WASHINGTON (Reuters) - Many common foods made using commercial high fructose corn syrup contain mercury as well, researchers reported on Tuesday, while another study suggested the corn syrup itself is contaminated.
Food processors and the corn syrup industry group attacked the findings as flawed and outdated, but the researchers said it was important for people to know about any potential sources of the toxic metal in their food.
In one study, published in the journal Environmental Health, former Food and Drug Administration scientist Renee Dufault and colleagues tested 20 samples of high fructose corn syrup and found detectable mercury in nine of the 20 samples.

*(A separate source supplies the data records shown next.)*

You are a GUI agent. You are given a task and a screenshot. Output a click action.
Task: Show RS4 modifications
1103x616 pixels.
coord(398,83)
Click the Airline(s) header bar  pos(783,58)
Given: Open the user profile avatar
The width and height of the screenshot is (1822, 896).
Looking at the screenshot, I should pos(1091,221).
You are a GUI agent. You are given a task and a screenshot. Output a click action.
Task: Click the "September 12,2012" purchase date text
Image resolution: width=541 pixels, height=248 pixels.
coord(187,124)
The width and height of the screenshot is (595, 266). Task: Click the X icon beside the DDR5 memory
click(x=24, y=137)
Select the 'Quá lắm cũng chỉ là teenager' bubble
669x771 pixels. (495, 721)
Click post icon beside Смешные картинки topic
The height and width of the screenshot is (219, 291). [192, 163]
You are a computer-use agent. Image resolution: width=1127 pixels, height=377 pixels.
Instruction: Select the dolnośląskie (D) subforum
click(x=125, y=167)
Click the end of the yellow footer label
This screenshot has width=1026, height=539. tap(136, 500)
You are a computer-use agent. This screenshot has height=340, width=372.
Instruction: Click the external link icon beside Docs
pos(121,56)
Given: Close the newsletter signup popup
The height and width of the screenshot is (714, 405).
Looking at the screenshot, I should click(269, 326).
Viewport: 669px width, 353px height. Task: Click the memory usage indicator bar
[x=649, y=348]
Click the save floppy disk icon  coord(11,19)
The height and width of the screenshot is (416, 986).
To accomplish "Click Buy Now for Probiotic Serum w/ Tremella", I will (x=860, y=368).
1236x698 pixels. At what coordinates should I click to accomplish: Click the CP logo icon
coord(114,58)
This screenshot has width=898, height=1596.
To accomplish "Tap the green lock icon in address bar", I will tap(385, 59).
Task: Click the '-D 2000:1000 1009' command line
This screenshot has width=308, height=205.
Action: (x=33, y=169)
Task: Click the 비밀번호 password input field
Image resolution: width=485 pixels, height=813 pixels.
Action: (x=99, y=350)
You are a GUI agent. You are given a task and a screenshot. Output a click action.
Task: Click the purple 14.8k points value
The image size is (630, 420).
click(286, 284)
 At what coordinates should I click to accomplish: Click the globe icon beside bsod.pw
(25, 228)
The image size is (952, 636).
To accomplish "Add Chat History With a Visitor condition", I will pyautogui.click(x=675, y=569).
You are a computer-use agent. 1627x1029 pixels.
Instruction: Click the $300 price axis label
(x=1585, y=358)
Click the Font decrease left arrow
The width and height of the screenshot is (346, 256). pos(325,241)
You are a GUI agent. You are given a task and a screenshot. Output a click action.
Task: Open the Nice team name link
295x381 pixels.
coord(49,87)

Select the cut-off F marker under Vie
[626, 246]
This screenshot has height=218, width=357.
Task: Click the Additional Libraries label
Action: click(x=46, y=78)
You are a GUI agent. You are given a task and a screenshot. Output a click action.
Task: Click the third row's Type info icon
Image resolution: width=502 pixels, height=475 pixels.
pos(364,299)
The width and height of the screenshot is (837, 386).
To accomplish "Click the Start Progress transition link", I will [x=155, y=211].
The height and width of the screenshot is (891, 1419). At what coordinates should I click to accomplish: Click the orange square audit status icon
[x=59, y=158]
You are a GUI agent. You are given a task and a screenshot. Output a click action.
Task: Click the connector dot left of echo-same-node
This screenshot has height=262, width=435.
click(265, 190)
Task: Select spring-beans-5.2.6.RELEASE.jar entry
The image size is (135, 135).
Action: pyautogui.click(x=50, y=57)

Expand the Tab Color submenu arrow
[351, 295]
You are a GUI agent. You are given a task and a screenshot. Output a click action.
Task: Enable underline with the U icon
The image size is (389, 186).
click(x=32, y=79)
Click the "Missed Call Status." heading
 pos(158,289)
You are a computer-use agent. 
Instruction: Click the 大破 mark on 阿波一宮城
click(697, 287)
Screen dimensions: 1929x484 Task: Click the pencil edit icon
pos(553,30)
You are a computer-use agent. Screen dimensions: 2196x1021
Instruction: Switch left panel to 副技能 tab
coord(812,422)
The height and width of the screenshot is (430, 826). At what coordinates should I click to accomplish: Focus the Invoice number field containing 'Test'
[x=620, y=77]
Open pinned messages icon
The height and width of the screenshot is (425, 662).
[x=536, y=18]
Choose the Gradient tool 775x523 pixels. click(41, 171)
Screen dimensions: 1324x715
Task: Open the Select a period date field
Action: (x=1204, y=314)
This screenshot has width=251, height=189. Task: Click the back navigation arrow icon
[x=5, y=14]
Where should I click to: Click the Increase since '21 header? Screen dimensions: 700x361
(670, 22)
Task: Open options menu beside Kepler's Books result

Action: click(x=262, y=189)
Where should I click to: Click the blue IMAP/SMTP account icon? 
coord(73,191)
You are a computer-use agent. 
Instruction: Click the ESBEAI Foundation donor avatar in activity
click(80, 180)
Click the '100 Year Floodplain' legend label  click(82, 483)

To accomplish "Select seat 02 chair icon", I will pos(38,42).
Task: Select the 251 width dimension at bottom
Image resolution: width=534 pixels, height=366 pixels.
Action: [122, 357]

Dufault said in a statement that she told the FDA about her findings but the agency did not follow up.
Dr. David Wallinga, a food safety researcher and activist at the nonprofit Institute for Agriculture and Trade Policy, said he followed up on the report to find mercury in actual food.
"When I learned of that work, I said that is interesting but we don't just go out and eat a spoonful of high fructose corn syrup," Wallinga said in a telephone interview.
"We went and looked at supermarket samples where high fructose corn syrup was the first or second ingredient on the label," he said. These 55 different foods included barbecue sauce, jam, yogurt and chocolate syrup.
"We found about one out of three had mercury above the detection limit," Wallinga said.
The Corn Refiners Association challenged the findings.
"This study appears to be based on outdated information of dubious significance," the group said in a statement.
Wallinga and colleagues said they believed the mercury got into the food during manufacture, at plants that use mercury-grade caustic soda produced in industrial chlorine plants, although his team was unable to show this.
"Our industry has used mercury-free versions of the two reagents mentioned in the study, hydrochloric acid and caustic soda, for several years," Audrae Erickson, president of the Corn Refiners Association, said in a statement.
Wallinga said the studies were based on samples taken in 2005, the most recent available.
Many studies have shown that fish can be high in mercury. Wallinga said consumers should know about other potential sources so they can limit how much they eat. "The best mercury exposure is no exposure at all," he said.
"Even at low levels methylmercury can harm the developing brain. The last thing we should intentionally do is add to it," Wallinga added.
He said his team did not test foods that did not contain corn syrup to see if they were also high in mercury.